При всех последующих встречах на дачном участке Дружинин был сух, корректен, нелюдим и невозмутим. Однако потом он добросовестно подготовил «свой» том из собрания сочинений Тарле, а позднее опубликовал краткую брошюрку «Воспоминания и мысли историка», в которой он предстает человеком более интересным, чем казался и чем написанные им книги. Человеком, способным на поступки.
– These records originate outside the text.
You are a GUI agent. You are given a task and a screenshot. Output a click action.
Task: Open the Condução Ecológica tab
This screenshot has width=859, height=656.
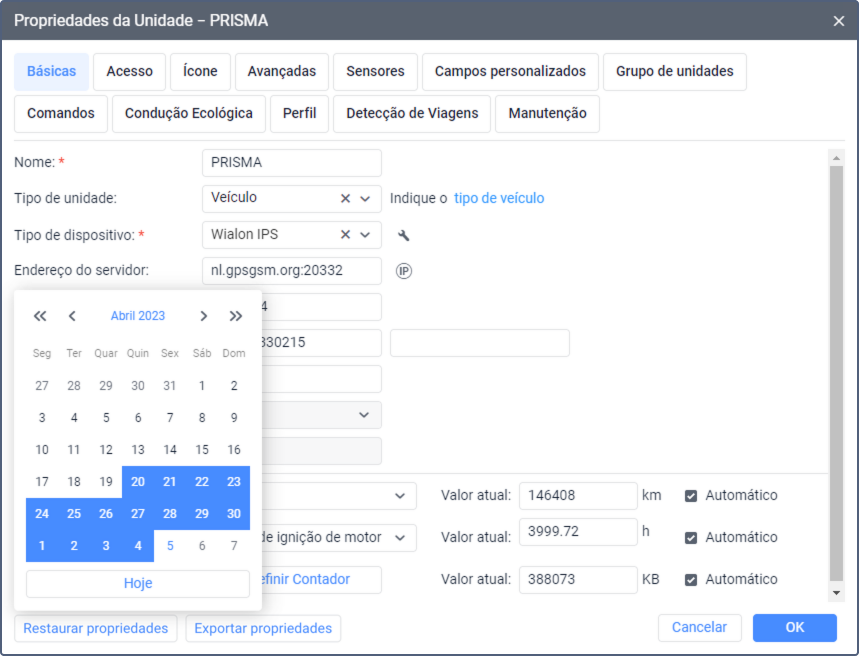(x=188, y=114)
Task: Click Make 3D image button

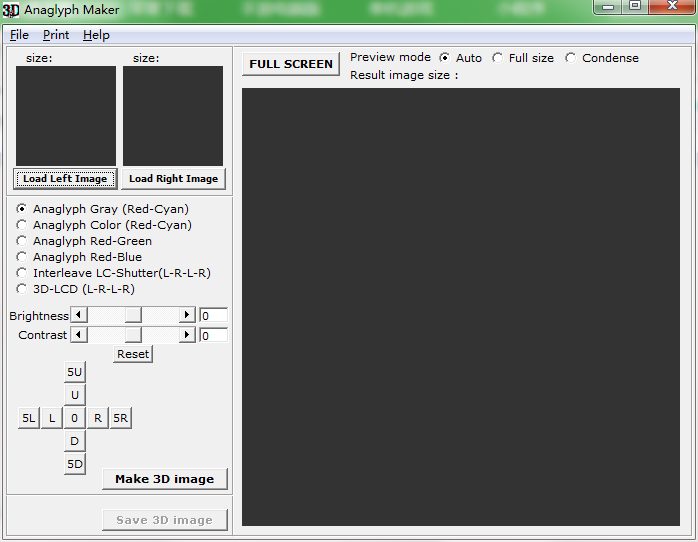Action: pyautogui.click(x=165, y=479)
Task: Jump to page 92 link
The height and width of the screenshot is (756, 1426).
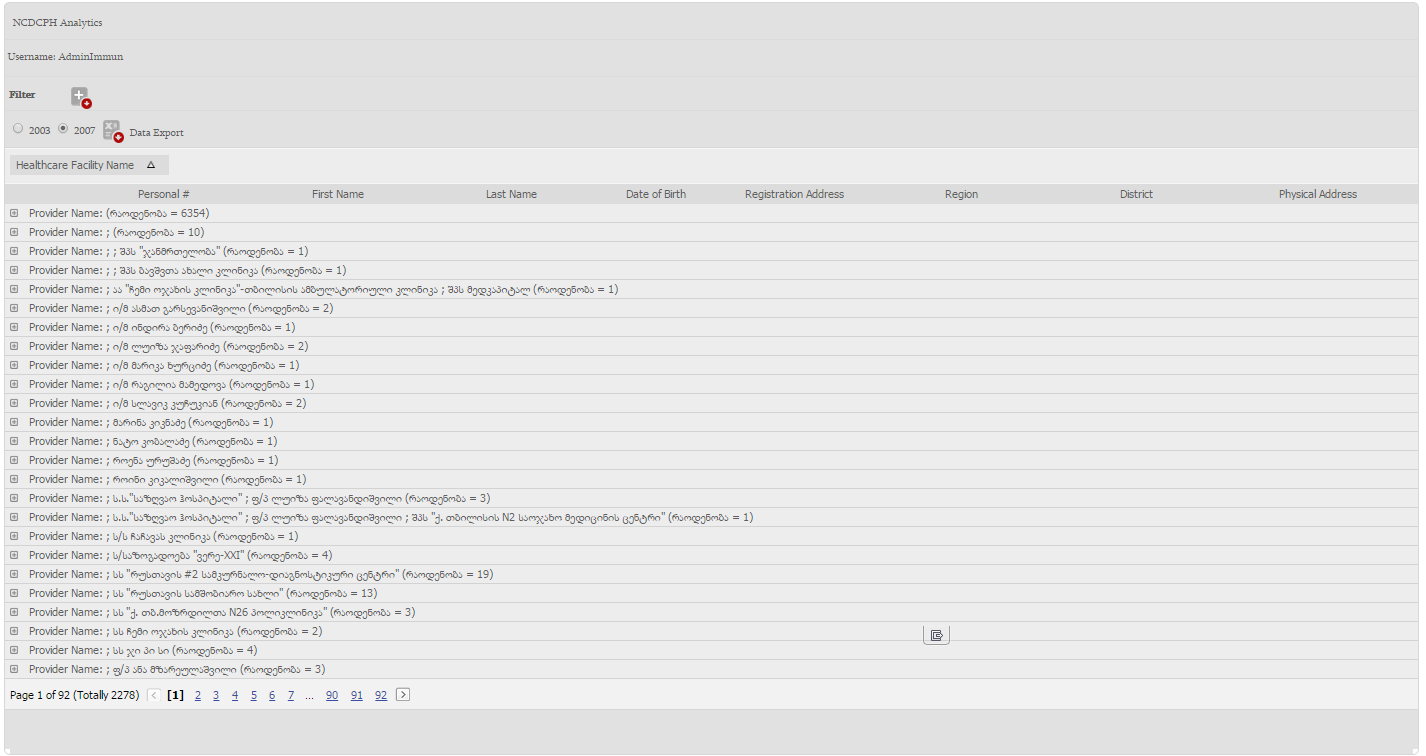Action: [x=380, y=695]
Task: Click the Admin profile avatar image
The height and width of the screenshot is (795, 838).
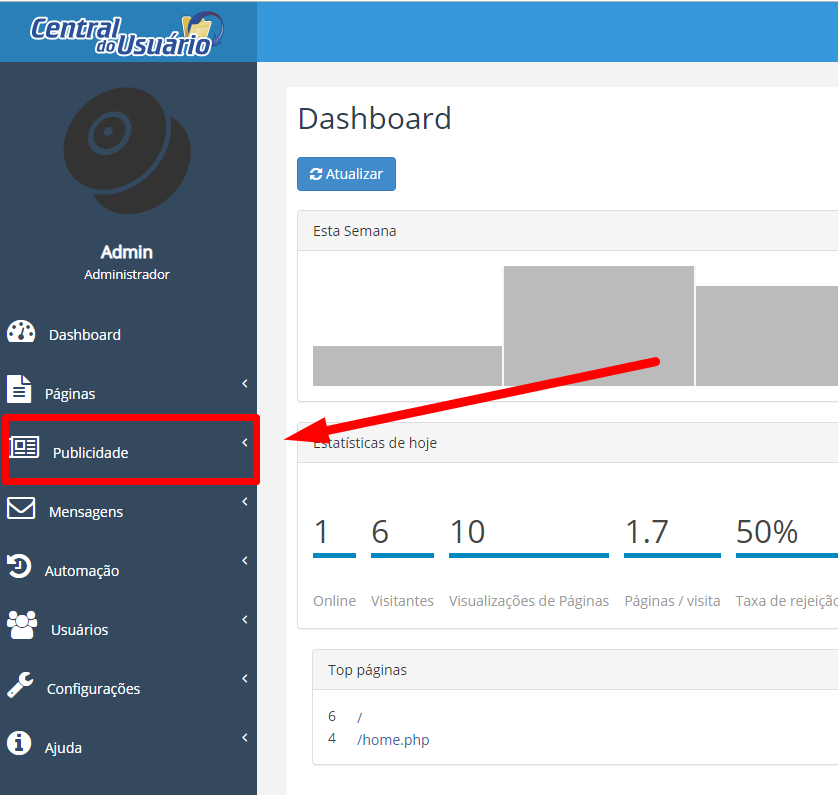Action: pyautogui.click(x=127, y=140)
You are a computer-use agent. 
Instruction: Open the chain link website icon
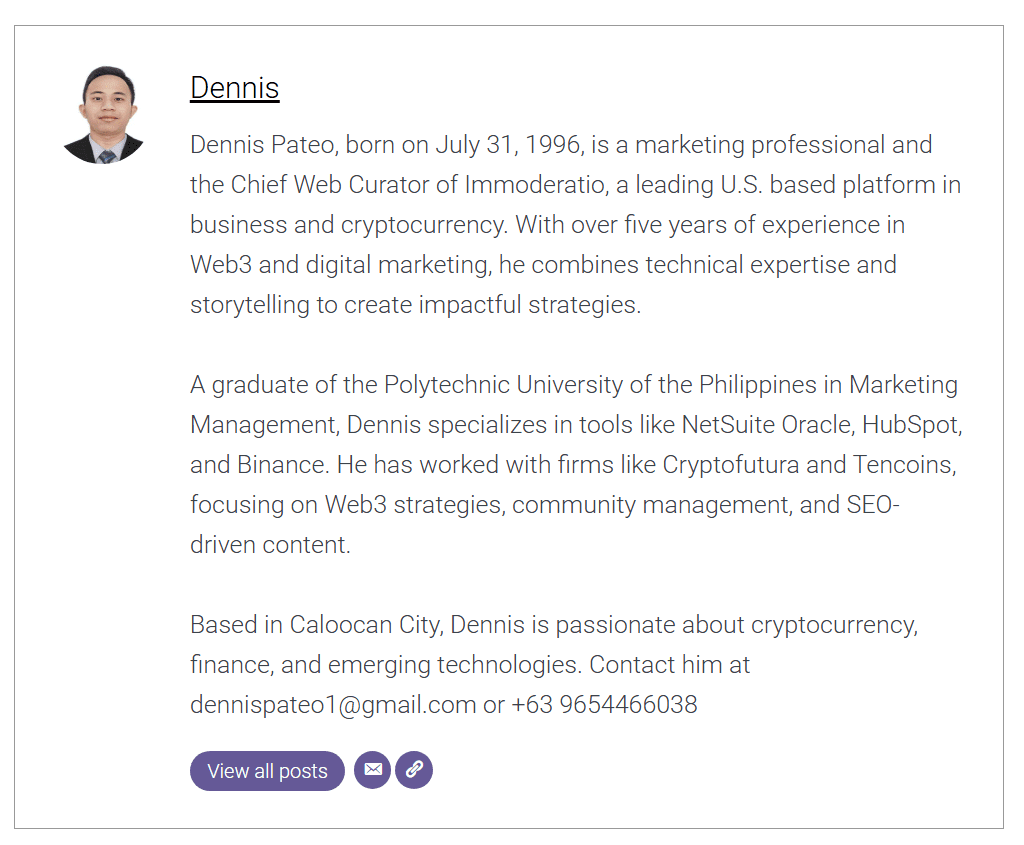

В этой же брошюрке он недвусмысленно осудил, не называя, правда, имени Тарле, возню, затеянную сусловскими провокаторами вокруг него по поводу пожара Москвы в 1812 году.

Отсюда я сделал важный вывод и, может быть, не ошибся: чрезмерное самомнение и переоценка собственных трудов не всегда зло, так как иногда этот штришок характера, вероятно, полностью исключает зависть к более талантливому собрату, которому, как тогда казалось, предстояло замолчать навек.

1982

Жизнь и приключения Андрея Григорьевича Чернова

Здесь мы переходим от покойных академиков к покойному бывшему помощнику самого Президента Академии наук. Когда-то Герцен назвал своего дядюшку, отца Натали, А. А. Яковлева уродливым порождением уродливой русской жизни. В какой-то мере вторую часть этого высказывания можно применить и к Чернову, являвшемуся порождением уродливой русской жизни уже в наше время, ибо его карьеру нельзя привязать к иной действительности, как нельзя привязать к нашей («советской»), скажем, карьеру биржевого дельца.
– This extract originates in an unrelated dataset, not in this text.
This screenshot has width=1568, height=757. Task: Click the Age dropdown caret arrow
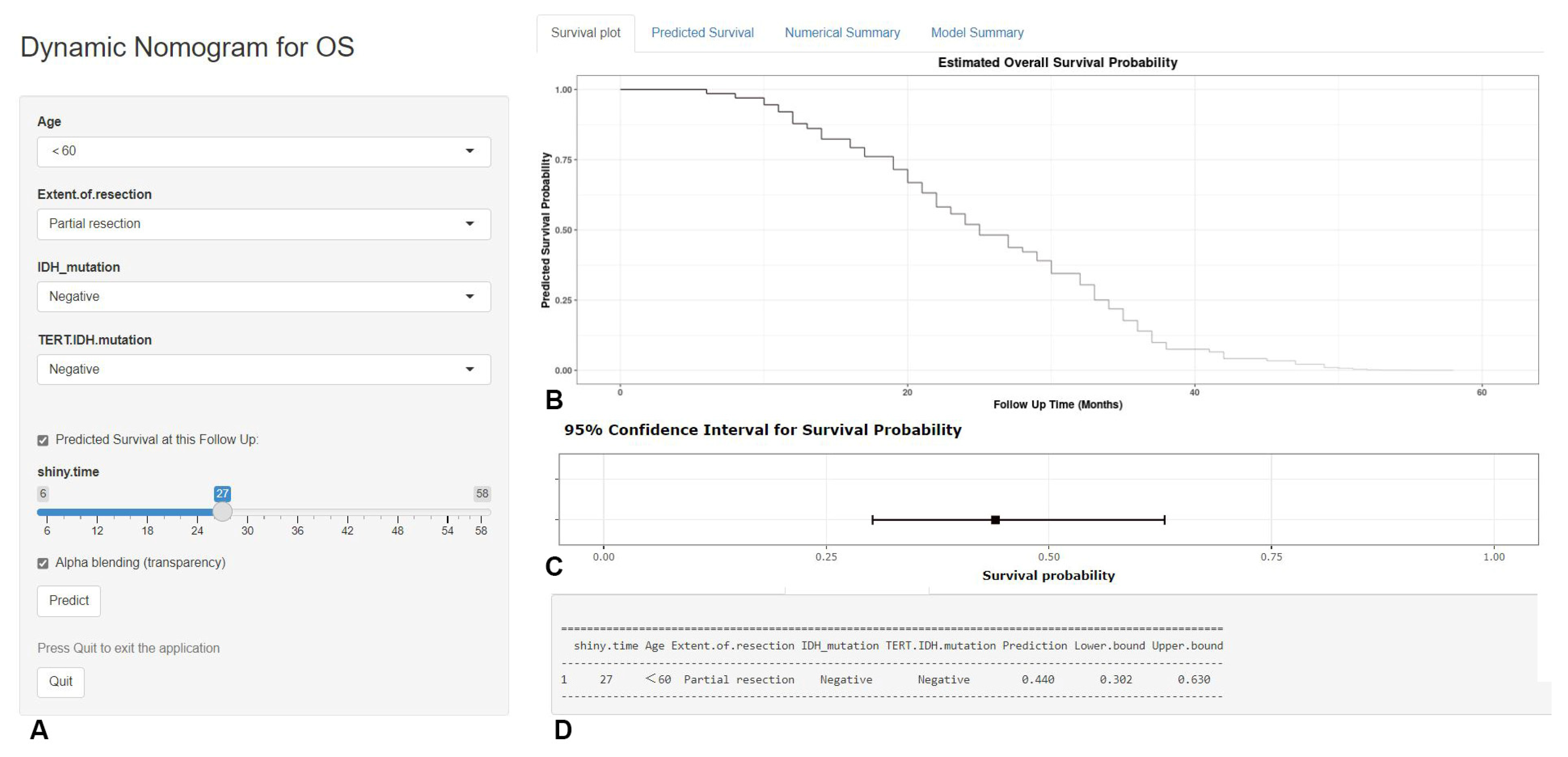tap(470, 151)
Происходил Чернов из местечковой еврейской семьи откуда-то из-под Чернобыля и, следовательно, и имя, и отчество, а может быть, и фамилию, он придумал себе позднее. Как и во многих других местечковых семьях, все дети росли крутыми революционерами, а так как революция этому поколению в его жизни подвернулась, то старшая сестра Чернова — Роза приняла в ней активное участие. (Старшие братья не дождались столь милой евреям революции и подались на заработки в Южную Америку, где и обосновались.) Роза, как Голда Меир, стала видным «комсомольским вожаком» на Украине. Чернов как-то мне показывал фотографию 30-х годов, где Роза была рядом с Хрущовым.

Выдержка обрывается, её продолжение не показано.